* [ASSIGNMENT A]
From the article on the brain's positioning system, reproduce everything from "Seminal work" down to "environment were seminal.".
* [ASSIGNMENT B]
According to the article on the brain's positioning system, who first proposed a map-like representation of place in the brain, and in what year?
* [ASSIGNMENT C]
Carry the article on the brain's positioning system forward, starting after its final sentence.

Figure 3. A schematic showing grid cells (blue) and place cells (yellow) in the entorhinal cortex and hippocampus, respectively.

Figure 3. A schematic showing grid cells (blue) and place cells (yellow) in the entorhinal cortex and hippocampus, respectively.  


Results from functional imaging (fMRI) studies on human brains demonstrate the existence of place cells and grid cells

The Nobel Prize in Physiology or Medicine 2014 has been divided among three scientists with one half being awarded to John O'Keefe of University College, London, and the other half shared by May-Britt Moser of the Centre for Neural Computation, Trondheim, Norway and Edvard I. Moser of Kavli Institute for Systems Neuroscience, Trondheim, Norway “for their discoveries of cells that constitute a positioning system in the brain.”

Their discoveries tell us how we are able to get a sense of place in any given environment and an ability to navigate. If the sense of place gives us a perception of the position with respect to the environment, the ability to navigate is linked to the direction and distance from the previous positions. In effect, the two together provide us with an internal positioning or “inner GPS” with respect to the environment.

American experimental psychologist Edward Tolman was the first to propose, as early as 1948, a concept of a map-like representation of a place in the brain. However, he did not propose where these functions were located in the brain and how they functioned.

Place cells

The first success in understanding the sense of place came from O’Keefe’s experiments using freely moving animals. The cellular activity in the brain of these animals as they moved allowed him to find the unique place fields and relate the neural activity to the sense of place. The neural activity was seen in the hippocampus of the brain.

O’Keefe also showed that a specific rearrangement of place cells in different settings, called remapping, could be learned, the reason why we are able to place ourselves in an environment and navigate after some time. In effect, the place cells acted as a substrate for memory process, where memory of an environment was based on specific combination of place cells.

Seminal work

Although O’Keefe was not the first to propose that the hippocampus was responsible for spatial navigation, it was received with scepticism. It soon came to be accepted that the hippocampus contains the mental map or inner map. The discovery of place cells and the demonstration that they represented a mental map, together with the proposal that the hippocampus containing the neural cells provides the inner map that store information of the environment were seminal.

O’Keefe’s work led to a flood of studies, both experimental and theoretical, including those of the Moser couple.

* [DATA SUPPLIED]
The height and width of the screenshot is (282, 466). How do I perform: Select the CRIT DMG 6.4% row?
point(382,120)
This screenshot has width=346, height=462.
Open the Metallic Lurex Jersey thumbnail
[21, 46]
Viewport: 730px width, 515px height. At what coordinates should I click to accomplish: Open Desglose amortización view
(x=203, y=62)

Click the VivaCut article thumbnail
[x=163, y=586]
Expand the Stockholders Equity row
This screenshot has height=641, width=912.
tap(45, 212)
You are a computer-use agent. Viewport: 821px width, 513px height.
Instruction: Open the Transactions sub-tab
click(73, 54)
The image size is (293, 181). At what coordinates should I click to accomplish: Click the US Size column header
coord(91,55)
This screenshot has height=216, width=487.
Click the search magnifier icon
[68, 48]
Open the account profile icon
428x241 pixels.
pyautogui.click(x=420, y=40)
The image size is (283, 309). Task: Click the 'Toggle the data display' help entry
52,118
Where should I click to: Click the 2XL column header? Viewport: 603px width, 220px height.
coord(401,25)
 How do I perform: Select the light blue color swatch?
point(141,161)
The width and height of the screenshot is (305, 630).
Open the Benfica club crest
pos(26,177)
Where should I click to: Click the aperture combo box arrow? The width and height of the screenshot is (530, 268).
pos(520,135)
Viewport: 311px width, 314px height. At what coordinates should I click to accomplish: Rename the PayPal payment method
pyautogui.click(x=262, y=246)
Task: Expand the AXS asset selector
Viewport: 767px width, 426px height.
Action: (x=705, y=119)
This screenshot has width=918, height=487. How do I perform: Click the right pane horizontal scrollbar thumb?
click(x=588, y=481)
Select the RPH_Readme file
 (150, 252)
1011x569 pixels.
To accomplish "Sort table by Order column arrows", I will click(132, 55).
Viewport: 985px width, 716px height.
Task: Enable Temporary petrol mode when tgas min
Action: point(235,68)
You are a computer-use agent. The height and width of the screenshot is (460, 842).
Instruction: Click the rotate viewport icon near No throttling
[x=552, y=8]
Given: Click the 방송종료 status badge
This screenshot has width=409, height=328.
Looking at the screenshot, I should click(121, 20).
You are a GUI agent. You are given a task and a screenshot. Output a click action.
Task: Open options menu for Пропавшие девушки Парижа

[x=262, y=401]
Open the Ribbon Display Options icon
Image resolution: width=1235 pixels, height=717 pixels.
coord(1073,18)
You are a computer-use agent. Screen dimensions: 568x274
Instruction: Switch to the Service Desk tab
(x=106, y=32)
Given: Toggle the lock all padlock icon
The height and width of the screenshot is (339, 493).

* [OUTPUT A]
Seminal work

Although O’Keefe was not the first to propose that the hippocampus was responsible for spatial navigation, it was received with scepticism. It soon came to be accepted that the hippocampus contains the mental map or inner map. The discovery of place cells and the demonstration that they represented a mental map, together with the proposal that the hippocampus containing the neural cells provides the inner map that store information of the environment were seminal.

* [OUTPUT B]
Edward Tolman, in 1948.

* [OUTPUT C]
Despite the notion that the place cells originated within the hippocampus, May-Britt Moser and Edvard I. Moser went beyond O’Keefe’s work. They looked for areas in the brain outside the hippocampus where place cell firing was generated. After all, the entorhinal cortex, which lies on the dorsal side of the hippocampus, provided a major input to the hippocampus.

According to the Nobel Prize site, “A large part of the output from the entorhinal cortex projects to the dentate gurus in hippocampus, which in turn connect to the region in the hippocampus called CA3, and further to CA1 in the dorsal hippocampus.” The place cells are found in the CA1.

The two scientists were prompted to look for place coding cells in the entorhinal cortex as it was directly and reciprocally connected to CA1 through CA3. Like others before them, May Britt Moser and Edvard Moser established that entorhinal cortex contained cells that “shared characteristics” with the place cells in the hippocampus.

Grid cells

Looking for place cells in the entorhinal cortex, these two researchers discovered a novel cell type — grid cells. The gird cells together with the place map provide the inner map. If the place cells provide the spatial map, the grid cells provide the navigation or path integration system.

A single grid cell fires when an animal reaches particular locations in an arena. These locations are arranged in a hexagonal pattern. They also showed that the grid formation did not arise out of a simple transformation of sensory or motor signals, but out of complex network activity.

“They concluded that the grid cells were part of a navigation or path integration system. The grid system provided a solution to measuring movement distances and added a metric to the spatial maps in the hippocampus,” notes the advanced information provided by the Nobel Prize site.

They also found that the grid cells were “embedded in a network in the medial entorhinal cortex of head direction cells and border cells, and in many cases, cells with a combined function.” The head-direction cells are like a compass that becomes active when the animal’s head turns in certain direction. The border cells, on the other hand, provide a reference to the wall or boundary of a room or environment.

All the three cells — the grid cells, the head-direction cells and border cells — projected to the hippocampus place cells.

The Mosers’ discovery of the gird cells, its spatial metric co-ordination system and the identification of the medial entorhinal cortex as a computational centre for spatial representation has been a breakthrough.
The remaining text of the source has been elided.